Given request:
Copy out all of the lines below, requests included, but multiply each click coordinate in the answers by 0.5 and round to the nearest whole number, with halves rounded up. Keep every other number as it is, including the screenshot sizes and the dates, and leave the pictures out.

Record list:

● ● ● ● ●

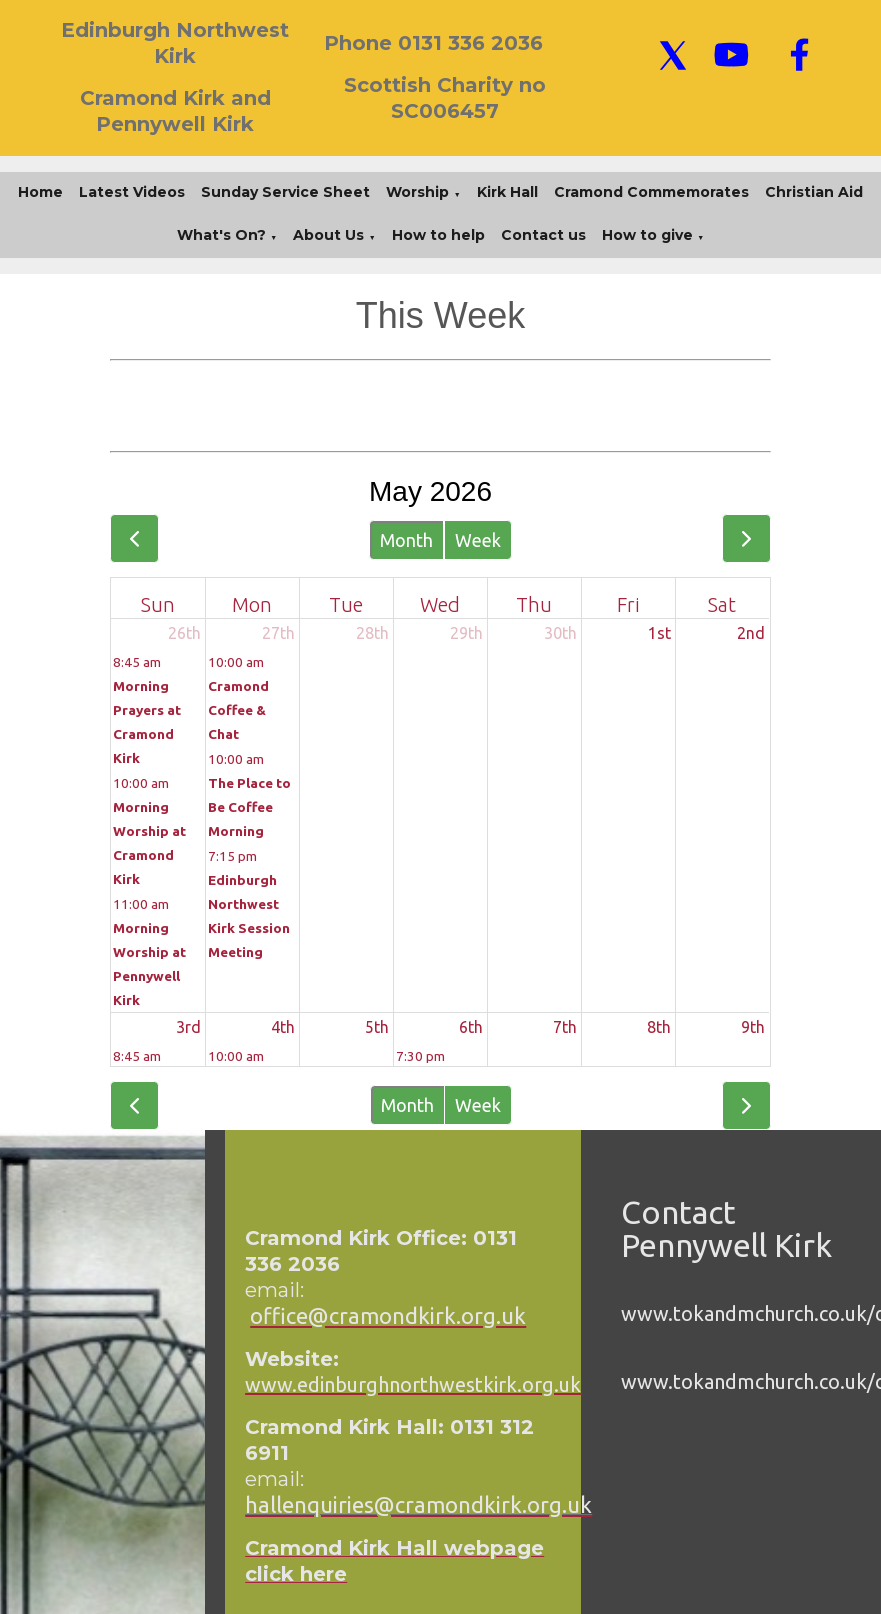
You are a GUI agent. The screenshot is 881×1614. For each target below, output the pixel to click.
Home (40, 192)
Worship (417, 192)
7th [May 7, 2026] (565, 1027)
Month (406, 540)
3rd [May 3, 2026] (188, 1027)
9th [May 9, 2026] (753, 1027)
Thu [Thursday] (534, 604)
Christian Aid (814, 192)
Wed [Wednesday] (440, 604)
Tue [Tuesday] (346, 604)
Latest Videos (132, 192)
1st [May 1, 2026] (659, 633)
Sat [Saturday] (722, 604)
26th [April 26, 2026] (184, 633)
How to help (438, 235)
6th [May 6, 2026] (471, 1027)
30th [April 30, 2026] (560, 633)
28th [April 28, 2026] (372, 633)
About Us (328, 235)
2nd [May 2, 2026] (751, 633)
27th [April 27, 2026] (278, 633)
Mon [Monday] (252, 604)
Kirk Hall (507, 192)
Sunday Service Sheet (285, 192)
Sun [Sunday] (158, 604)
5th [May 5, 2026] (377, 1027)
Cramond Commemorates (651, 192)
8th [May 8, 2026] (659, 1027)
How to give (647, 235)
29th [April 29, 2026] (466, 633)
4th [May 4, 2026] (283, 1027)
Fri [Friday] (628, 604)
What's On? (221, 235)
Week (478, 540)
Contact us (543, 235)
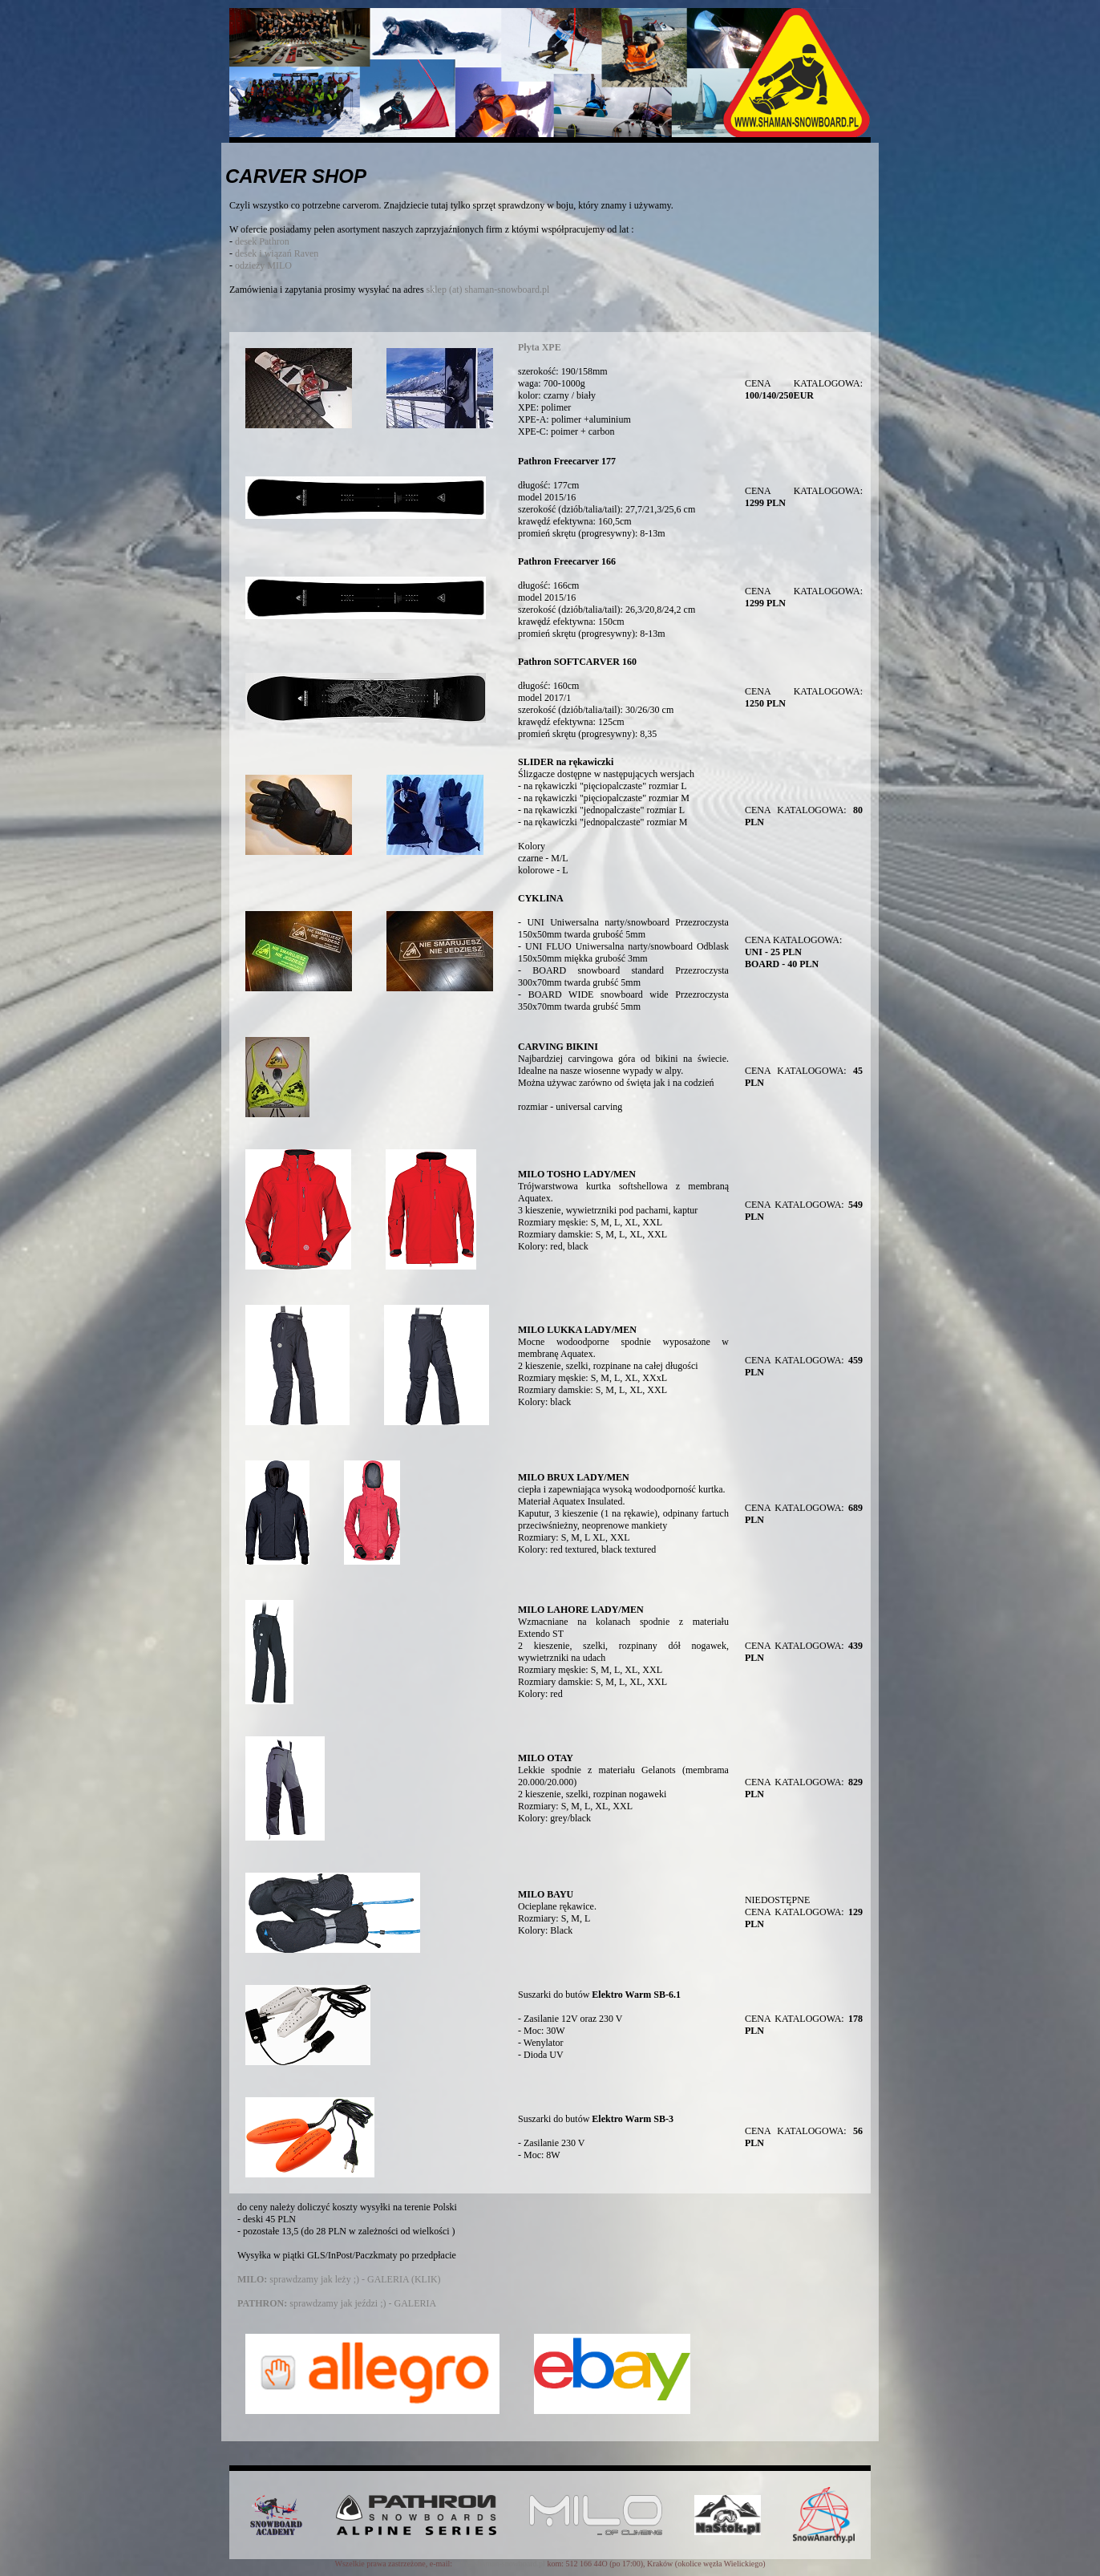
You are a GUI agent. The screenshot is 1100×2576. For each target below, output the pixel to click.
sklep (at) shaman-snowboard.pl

● ● ● ● ●

Result of the task:
You are a GUI agent. The screenshot is 881×1614. For each target below, output the pixel to click.
Home (20, 96)
Worship (209, 96)
7th [May 7, 2026] (283, 514)
Month (203, 270)
3rd [May 3, 2026] (94, 514)
9th [May 9, 2026] (377, 514)
Thu [Thursday] (267, 302)
Christian Aid (407, 96)
Wed [Wednesday] (220, 302)
Tue [Tuesday] (173, 302)
Latest Videos (66, 96)
1st [May 1, 2026] (330, 317)
Sat [Saturday] (361, 302)
26th [April 26, 2026] (92, 317)
How to help (219, 118)
6th [May 6, 2026] (236, 514)
30th [April 30, 2026] (280, 317)
28th [April 28, 2026] (186, 317)
About Us (164, 118)
2nd [May 2, 2026] (376, 317)
27th [April 27, 2026] (139, 317)
Mon [Monday] (126, 302)
Kirk Hall (254, 96)
Sunday Service Sheet (143, 96)
Sun [Sunday] (79, 302)
5th [May 5, 2026] (189, 514)
Cramond Commemorates (326, 96)
8th [May 8, 2026] (330, 514)
How to give (324, 118)
29th [April 29, 2026] (233, 317)
4th [May 4, 2026] (142, 514)
Fri [Friday] (314, 302)
What's On? (111, 118)
Week (239, 270)
Contact us (272, 118)
You are a GUI agent. The screenshot is 1100×2576. For each target below, output the pixel to click.
sklep (at) shaman-snowboard.pl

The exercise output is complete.